Click-target data
%%

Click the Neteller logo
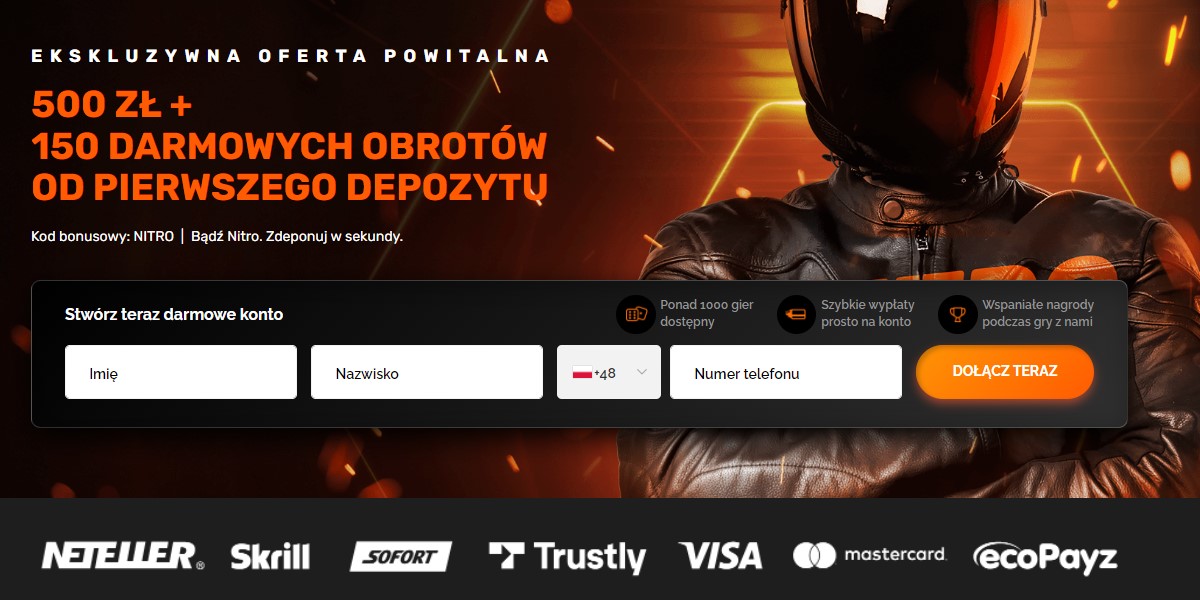 point(123,556)
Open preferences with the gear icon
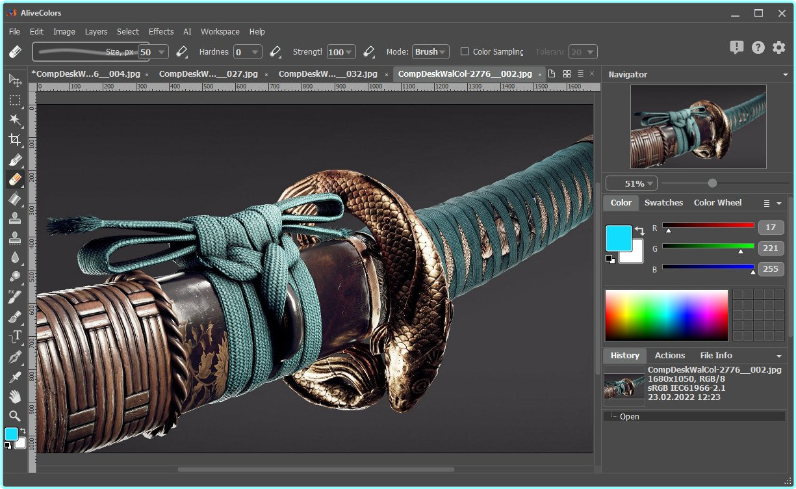 (x=778, y=48)
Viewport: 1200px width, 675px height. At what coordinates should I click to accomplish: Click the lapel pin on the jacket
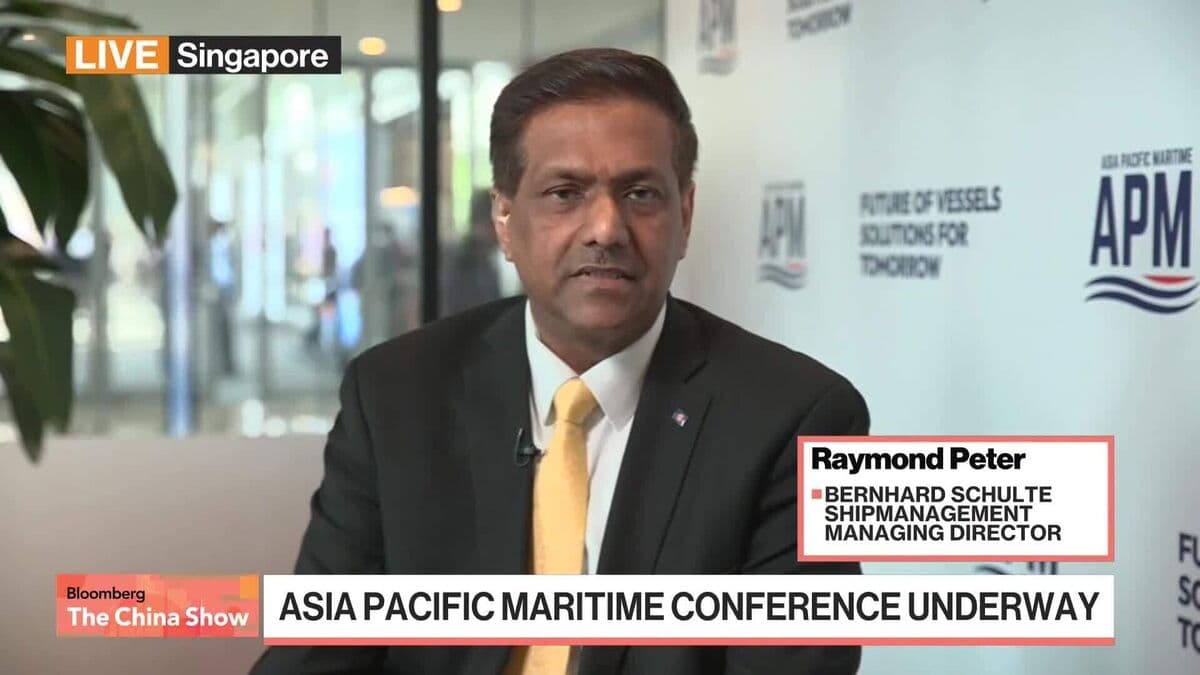click(x=679, y=420)
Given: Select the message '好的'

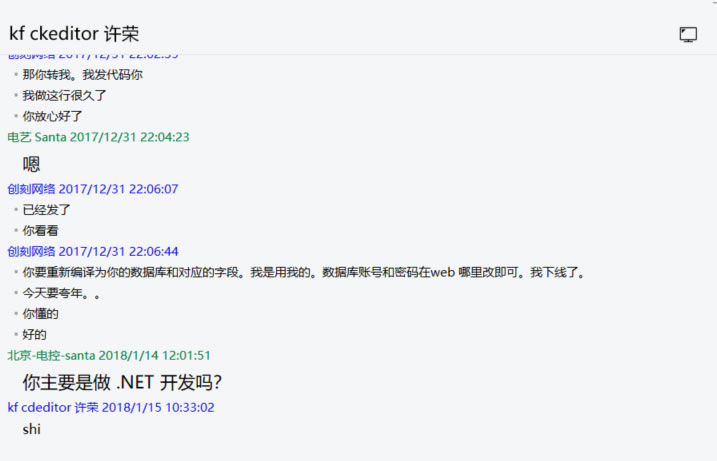Looking at the screenshot, I should pos(35,334).

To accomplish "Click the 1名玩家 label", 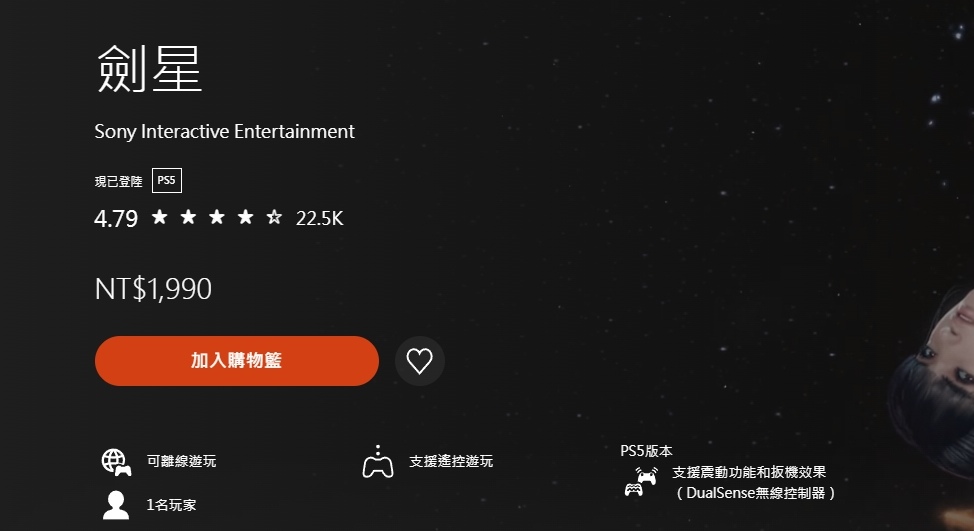I will tap(171, 505).
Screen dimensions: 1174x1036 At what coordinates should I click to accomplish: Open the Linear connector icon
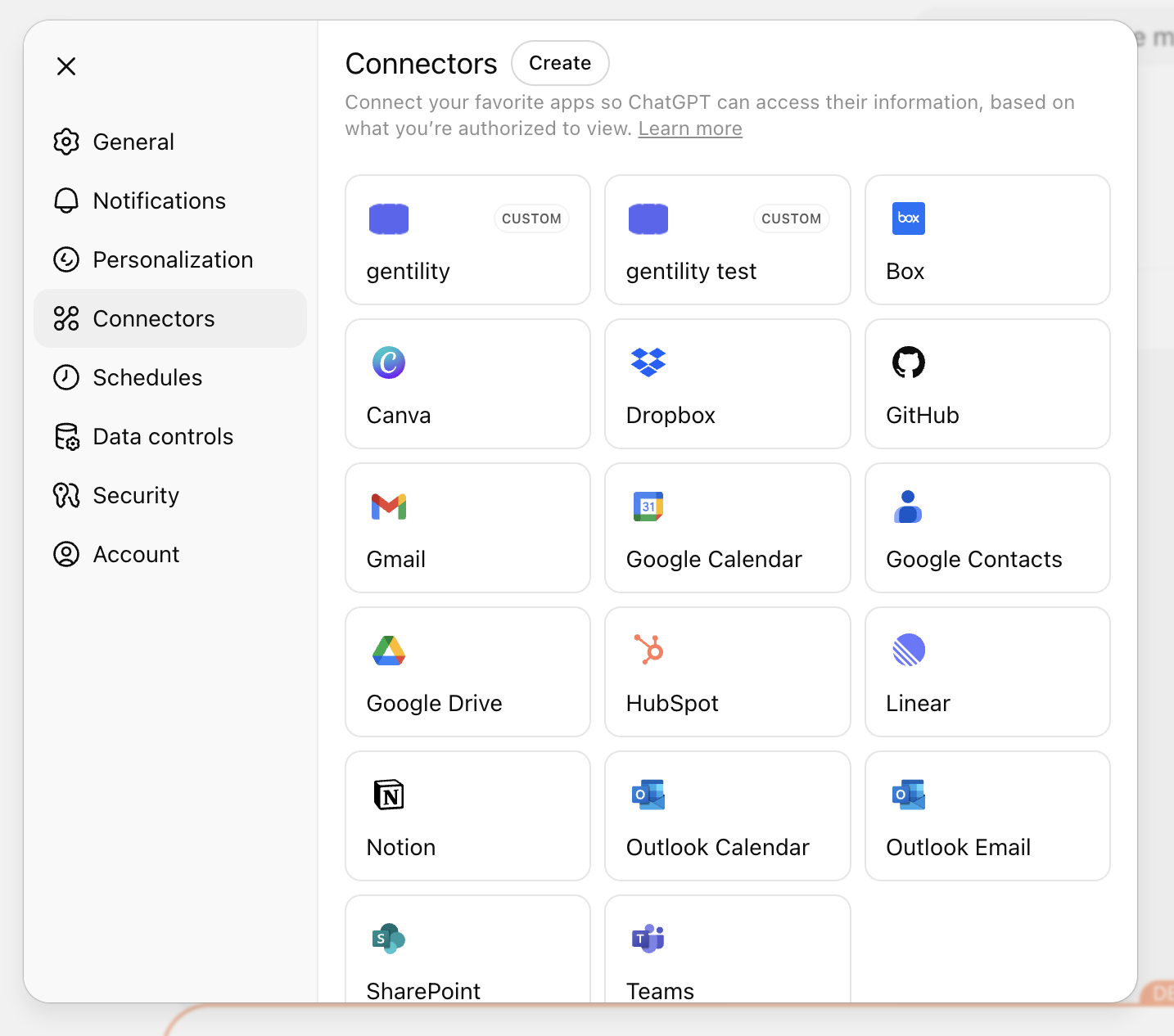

%%

— DO THIS —
Pull out every line of the material that contains the word "what". Treat uppercase and lowercase letters as different.

— SOLUTION FOR THIS TASK —
Viewport: 1200px width, 675px height. At what coordinates should I click to accomplish: Click the lapel pin on the jacket
Screen dimensions: 1174x1036 At what coordinates should I click to accomplish: Open the Linear connector icon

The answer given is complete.